By Mary Karugaba
Each passing day, the Government loses hope of recovering sh432b from several companies, including 10 ghost firms, which it gave loans in the 1990s.
This was revealed on Tuesday by officials from the Ministry of Finance headed by the accountant general, Gastavio Bwoch, who pleaded with Parliament to help them recover the money.
They were appearing before the committee to answer queries raised by the Auditor General to Parliament.
According to Bwoch, the finance ministry gave out 40 loans to several state and private enterprises and agencies to help them import goods that were scarce at the time.
The money was advanced to the firms under the Japanese Non-Project Grant Aid. Bwoch told MPs that efforts to recover the money had hit a dead end as some of the companies could not be traced by the registrar of companies.

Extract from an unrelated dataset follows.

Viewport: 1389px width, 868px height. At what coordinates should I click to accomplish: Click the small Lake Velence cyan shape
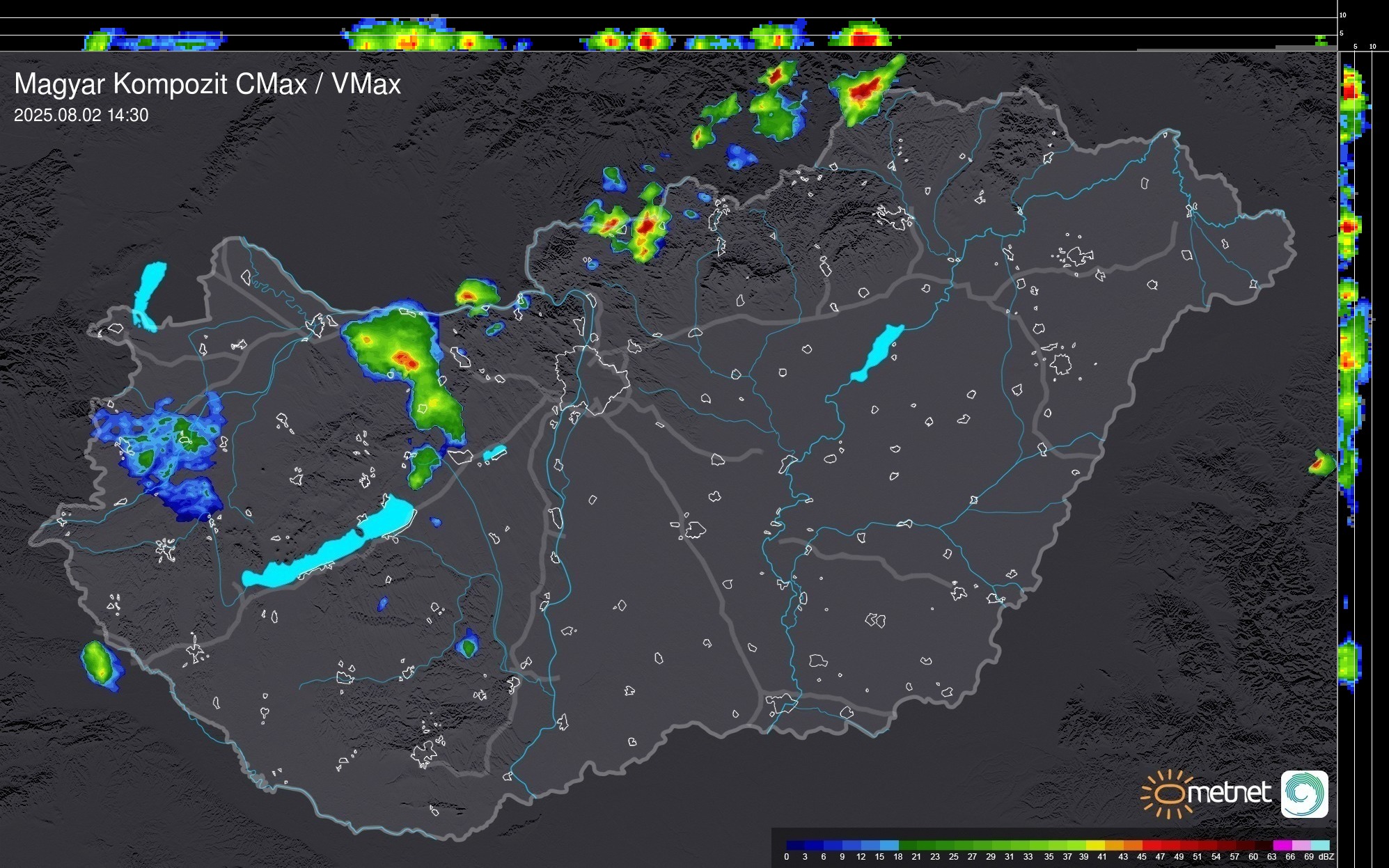point(494,453)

Other companies, according to Bwoch, have since been privatised or wound up.
The commissioner for the treasury department, Isaac Mpoza, said although the matter was handed over to the Solicitor General for advice, he proved “not useful”.
“He raised technical questions which we could not answer. When we checked with the registrar of companies, we discovered that many of them (firms) do not exist,” Mpoza said, causing murmurs from MPs.
In October 2010, the registrar of companies wrote to the Ministry of Finance, indicating that 10 companies could not be traced in the system.
“We shall continue the search and update you accordingly,” the former acting registrar general, Robert Mugabe, wrote to the Accountant General.
According to the list, the companies that could not be traced include Baggrey Trading Company, BTS Uganda Limited, Kibuguma Coffee Growers Makyo Enterprises and Marks Pharmaceuticals Limited. Others are Seki Trading Company (wound up), UPET, Jasaba Pharmaceuticals Limited, High Way Motors Limited and GM Combine.
Among the documents before the committee, Bwoch on March 28, 2011, wrote to 17 companies, including those that could not be traced, to settle their debt obligations.
A report from the privatization unit, however, indicated that some of the privatised state enterprises had not cleared the loan because they were making losses, while the others had their liabilities taken over by the Government after the divesture.
The committee deputy chairperson, Paul Mwiru, said: “By the time you signed these agreements, you should have confirmed first that these companies exist.”
The chairperson, Kassiano Wadri, said: “We cannot accept a write-off because some of these companies exist and are making profits.”
The committee resolved to summon the privatisation unit and acting secretary to the treasury, Keith Muhakanizi, to appear before the committee today and explain the matter.